The Royal College of Nursing claims intelligence it is collecting from union reps shows that some organisations are talking about losing hundreds of jobs by natural wastage, some of it linked to deficits, others to service reconfiguration. Together with Unison, which also represents NHS nurses, the fear is that trusts will put savings over quality patient care. Since two-thirds of patient care is administered by nursing staff, their concerns are the most tangible to grasp. Unison also points out that St George's NHS trust, which now has an ongoing recruitment freeze, has a 12% turnover of staff, which means its 12% vacancy rate will grow over time. A recent report by the Healthcare Commission on ward staffing points to the truism that "the practice of 'freezing' vacancies whenever there are short-term cash-flow problems makes it more difficult to attain low levels of vacancies, and because temporary staff are likely to be used to fill these vacancies, this is also unlikely to ease the cash flow crisis". A case of penny wise, pound foolish.
The same report nods to the "very strong relationship" between patient satisfaction and the relative proportion of registered (qualified) nurses.
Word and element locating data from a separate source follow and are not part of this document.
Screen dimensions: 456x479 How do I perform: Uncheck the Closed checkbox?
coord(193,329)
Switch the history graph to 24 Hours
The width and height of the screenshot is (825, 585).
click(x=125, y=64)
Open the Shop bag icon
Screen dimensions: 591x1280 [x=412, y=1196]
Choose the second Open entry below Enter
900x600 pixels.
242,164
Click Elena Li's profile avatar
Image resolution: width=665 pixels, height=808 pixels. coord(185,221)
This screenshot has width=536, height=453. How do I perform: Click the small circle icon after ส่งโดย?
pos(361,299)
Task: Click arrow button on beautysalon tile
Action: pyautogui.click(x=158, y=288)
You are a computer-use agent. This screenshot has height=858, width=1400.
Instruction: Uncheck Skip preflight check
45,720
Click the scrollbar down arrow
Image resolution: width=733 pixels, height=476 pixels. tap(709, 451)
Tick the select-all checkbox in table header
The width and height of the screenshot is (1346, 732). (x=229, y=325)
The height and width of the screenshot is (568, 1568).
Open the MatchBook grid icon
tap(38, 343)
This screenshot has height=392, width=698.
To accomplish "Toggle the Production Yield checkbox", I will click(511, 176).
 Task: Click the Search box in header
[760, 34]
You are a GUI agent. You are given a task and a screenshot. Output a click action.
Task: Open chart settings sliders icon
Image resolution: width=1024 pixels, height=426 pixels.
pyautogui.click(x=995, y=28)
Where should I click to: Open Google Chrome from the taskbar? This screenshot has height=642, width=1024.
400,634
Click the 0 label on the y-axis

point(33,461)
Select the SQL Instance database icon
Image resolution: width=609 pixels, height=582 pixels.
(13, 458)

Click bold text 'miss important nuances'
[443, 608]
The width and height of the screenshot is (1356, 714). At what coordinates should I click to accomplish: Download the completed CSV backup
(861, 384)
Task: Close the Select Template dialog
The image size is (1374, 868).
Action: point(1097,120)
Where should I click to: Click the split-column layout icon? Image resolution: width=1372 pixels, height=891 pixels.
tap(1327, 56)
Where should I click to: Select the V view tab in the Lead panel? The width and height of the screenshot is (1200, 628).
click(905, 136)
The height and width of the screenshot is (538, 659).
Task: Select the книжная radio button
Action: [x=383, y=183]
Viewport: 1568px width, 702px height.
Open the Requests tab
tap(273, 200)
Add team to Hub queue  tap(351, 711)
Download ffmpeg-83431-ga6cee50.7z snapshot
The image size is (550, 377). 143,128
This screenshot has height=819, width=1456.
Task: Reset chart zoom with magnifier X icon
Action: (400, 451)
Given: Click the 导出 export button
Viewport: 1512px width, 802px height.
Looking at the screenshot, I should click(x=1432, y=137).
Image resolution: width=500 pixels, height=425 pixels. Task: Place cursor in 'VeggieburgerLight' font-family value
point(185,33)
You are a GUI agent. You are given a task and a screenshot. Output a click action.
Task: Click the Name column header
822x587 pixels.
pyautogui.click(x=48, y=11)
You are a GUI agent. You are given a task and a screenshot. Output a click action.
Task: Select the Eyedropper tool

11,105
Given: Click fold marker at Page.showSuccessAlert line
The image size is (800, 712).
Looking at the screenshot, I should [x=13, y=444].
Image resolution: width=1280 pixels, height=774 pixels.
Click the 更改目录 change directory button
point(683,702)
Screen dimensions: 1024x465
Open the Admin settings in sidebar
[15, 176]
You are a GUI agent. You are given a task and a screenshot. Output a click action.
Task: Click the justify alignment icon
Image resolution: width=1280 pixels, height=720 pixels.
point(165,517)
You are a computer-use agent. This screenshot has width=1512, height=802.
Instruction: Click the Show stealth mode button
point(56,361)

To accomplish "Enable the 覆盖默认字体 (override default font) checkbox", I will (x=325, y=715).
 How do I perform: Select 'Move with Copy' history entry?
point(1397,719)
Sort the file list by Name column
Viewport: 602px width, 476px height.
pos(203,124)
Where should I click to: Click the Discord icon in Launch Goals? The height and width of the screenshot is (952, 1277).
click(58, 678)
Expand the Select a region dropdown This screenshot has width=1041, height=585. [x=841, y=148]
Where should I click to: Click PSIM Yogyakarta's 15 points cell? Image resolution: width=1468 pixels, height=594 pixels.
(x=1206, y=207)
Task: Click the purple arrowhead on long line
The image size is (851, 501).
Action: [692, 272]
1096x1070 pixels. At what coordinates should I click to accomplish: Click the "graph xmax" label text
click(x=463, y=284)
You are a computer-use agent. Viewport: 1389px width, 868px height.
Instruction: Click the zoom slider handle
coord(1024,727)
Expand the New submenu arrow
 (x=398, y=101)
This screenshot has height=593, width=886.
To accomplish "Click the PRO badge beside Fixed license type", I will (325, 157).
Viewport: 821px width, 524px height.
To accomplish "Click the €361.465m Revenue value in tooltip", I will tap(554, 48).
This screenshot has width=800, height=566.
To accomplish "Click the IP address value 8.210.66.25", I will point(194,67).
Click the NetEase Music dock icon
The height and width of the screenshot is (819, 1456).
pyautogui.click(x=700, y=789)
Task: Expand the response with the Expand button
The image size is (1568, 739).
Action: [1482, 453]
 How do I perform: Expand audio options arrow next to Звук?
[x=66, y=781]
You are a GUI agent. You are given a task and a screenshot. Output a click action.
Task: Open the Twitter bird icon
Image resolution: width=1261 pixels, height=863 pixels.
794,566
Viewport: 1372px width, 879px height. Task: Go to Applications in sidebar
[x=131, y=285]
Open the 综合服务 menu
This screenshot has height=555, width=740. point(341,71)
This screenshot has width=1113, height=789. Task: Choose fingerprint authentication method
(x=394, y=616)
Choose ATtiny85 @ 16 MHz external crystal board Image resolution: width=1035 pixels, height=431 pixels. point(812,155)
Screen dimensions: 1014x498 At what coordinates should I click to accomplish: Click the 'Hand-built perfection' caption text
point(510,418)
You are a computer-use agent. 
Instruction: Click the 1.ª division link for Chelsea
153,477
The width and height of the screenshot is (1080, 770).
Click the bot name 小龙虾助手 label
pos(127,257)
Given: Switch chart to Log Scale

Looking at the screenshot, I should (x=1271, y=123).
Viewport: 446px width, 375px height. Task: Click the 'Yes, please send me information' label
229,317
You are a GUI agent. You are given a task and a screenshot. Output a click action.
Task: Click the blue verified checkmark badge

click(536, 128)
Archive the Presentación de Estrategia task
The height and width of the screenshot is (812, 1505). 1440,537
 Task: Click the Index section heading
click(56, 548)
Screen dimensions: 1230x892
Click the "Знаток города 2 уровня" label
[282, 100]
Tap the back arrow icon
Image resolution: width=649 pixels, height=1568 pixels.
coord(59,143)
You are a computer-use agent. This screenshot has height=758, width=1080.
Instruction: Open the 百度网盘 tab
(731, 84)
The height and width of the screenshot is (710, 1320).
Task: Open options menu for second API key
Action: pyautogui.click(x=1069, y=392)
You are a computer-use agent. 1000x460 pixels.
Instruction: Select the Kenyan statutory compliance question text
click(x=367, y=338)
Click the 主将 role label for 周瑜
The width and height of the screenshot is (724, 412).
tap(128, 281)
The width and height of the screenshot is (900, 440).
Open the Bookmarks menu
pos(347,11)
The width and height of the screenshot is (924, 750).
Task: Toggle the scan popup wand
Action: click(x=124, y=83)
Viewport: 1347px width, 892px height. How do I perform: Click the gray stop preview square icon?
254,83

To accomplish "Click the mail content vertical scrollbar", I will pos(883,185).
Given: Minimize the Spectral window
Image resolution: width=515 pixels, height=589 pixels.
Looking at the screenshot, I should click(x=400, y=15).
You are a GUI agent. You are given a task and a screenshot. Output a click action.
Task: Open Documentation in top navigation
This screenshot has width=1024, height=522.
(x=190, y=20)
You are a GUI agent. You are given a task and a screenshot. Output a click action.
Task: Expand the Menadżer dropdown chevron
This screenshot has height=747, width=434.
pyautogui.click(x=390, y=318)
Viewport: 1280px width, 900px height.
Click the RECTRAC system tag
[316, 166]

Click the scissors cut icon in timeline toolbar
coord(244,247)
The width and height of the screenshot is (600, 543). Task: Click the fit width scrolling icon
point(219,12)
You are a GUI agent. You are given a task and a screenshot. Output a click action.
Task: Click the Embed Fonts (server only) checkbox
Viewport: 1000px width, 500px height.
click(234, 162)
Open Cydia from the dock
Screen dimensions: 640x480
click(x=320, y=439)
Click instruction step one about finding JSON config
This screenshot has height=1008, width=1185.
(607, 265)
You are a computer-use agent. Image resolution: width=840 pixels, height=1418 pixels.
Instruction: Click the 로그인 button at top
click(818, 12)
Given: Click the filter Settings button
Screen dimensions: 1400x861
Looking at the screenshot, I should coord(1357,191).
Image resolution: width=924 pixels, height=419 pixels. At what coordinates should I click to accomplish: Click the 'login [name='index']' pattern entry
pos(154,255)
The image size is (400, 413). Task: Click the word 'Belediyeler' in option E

The government says one should put recruitment freezes in the proper context, namely the growing NHS workforce now in place which is helping patients receive faster and better care.
Health minister Lord Warner says he respects recruitment decisions as a matter for individual trusts which need to ensure they are delivering the best possible value for money. This requires tough decisions, but with the caveat issued by Lord Warner that there must be "no trade off between service improvement and financial discipline". Squaring the circle will test the most experienced NHS management minds.